I’ll tell you what else is unlike the doctor I have come to know: he places a tranquilizer on top of my fold-out table. Then he lifts my full cup of scotch and places it back on his own table. But I am apprehensive about taking the drug since I have already swallowed some of the scotch. And this: I am carrying doctor’s baby. Also, I cannot forget what I have learned so far about crash-landing—the participant is required to be wide awake.

Doctor hands me the pills. He insists there will be no crash landings or no crashes for that matter. All the same, it is better if I go to sleep.

Somehow, I am not reassured.

I pop the tiny pill into my mouth and swallow with a small sip of scotch. Within minutes I am a million miles away.

Mother carries me to the top of the staircase. There is so much heat, so much smoke, I can hardly see her through the haze. But I can feel her arms wrapped around me. There is no sound other than mother’s voice: “It’s okay, baby. It’s okay, baby.” Only, I’m not okay. Not anymore. I’m ten years old and I can see the bright orange light of the fire; I can feel the heat. My mother’s voice is drowned in the increasing power of the fire moving its way up from the floor beneath us. The fire suddenly forms a wall of sound; the heat and the acrid smoke burns my eyes. Mother stands at the top of the stairs. I am cradled in her arms, like a newborn. “It’s okay,” my mother lies. I cuddle my face into her nightgown. There is nowhere to go. There is too much fire, too much smoke. We’re trapped inside our own home. Where is my father?
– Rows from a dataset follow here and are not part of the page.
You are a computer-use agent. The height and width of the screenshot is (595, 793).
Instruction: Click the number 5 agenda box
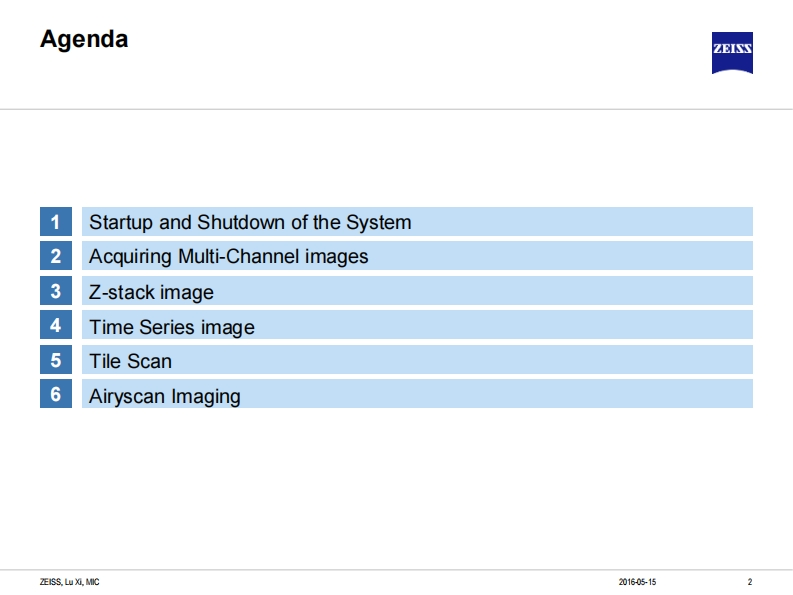(56, 360)
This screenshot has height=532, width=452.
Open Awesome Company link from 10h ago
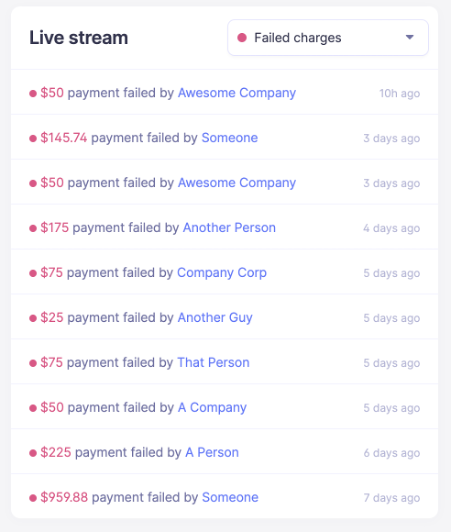coord(237,93)
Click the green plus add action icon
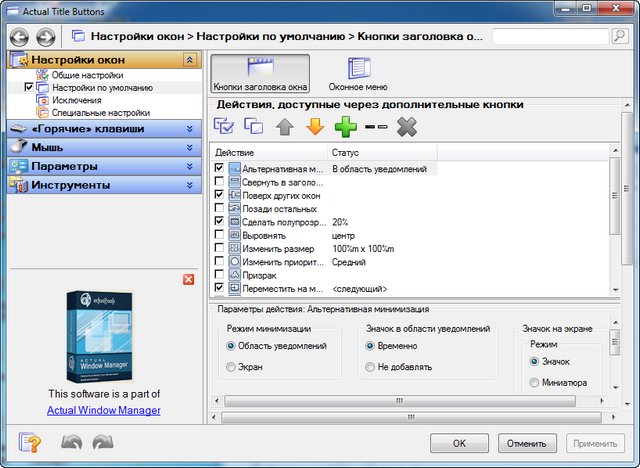The height and width of the screenshot is (468, 640). click(346, 126)
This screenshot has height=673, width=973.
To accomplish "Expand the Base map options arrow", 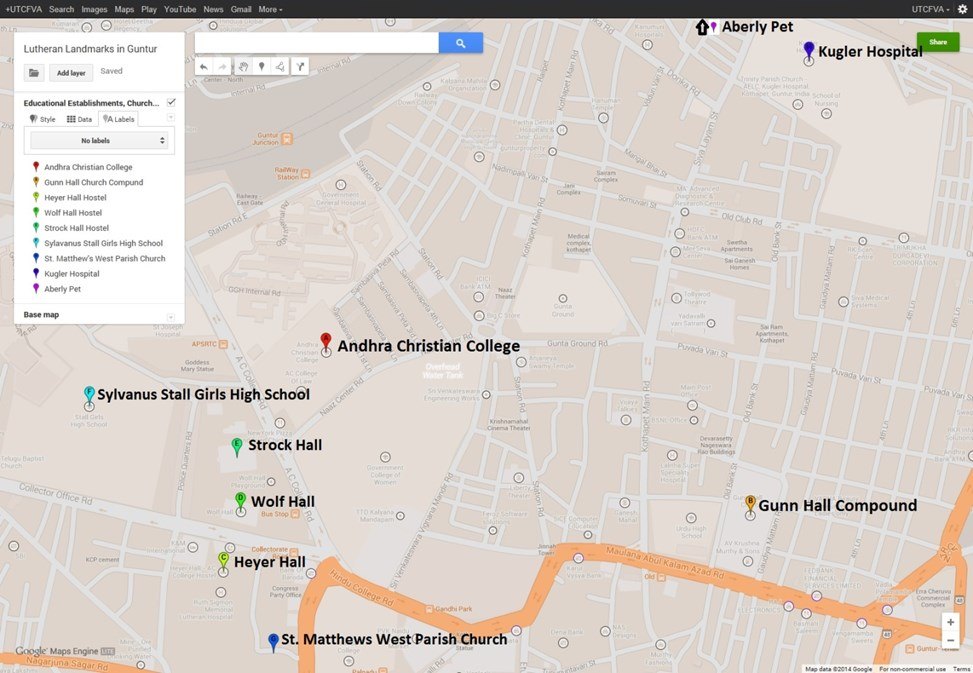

When I wake, my head feels about to explode. My head feels as though it could split in two. But my head is cuddled in doctor’s lap. I lift it, slightly. I am startled. I smell the smoky aroma of doctor. I feel the slight irritation of his woolen suit against my face. I am confused. For the moment, I could be inside my apartment or inside doctor’s office. I swallow. My ears pop and I can hear the strained, droning noise of the remaining jet engines.

Then I remember everything.

“We’re nearly home,” doctor tells me, rubbing away the moisture that has formed on my brow. “We are landing safely.” He rubs my hair back flat. “You were having some kind of bad dream,” he says. “I know the signs.”

I lift myself away from doctor’s lap. I sit back into my seat and rub my eyes, my face. I breathe a deep breath, feel my ears clear completely. Other than the mechanical noise of the engines, this jet plane has become eerily silent.

“You want to talk about it?” asks doctor. “About landing? About your dream?”

But my head is filled with fog and I am clean out of answers.

Outside this porthole window, nothing but the silent, blackened remains of the dead jet engine, scattered clouds against a metallic blue background.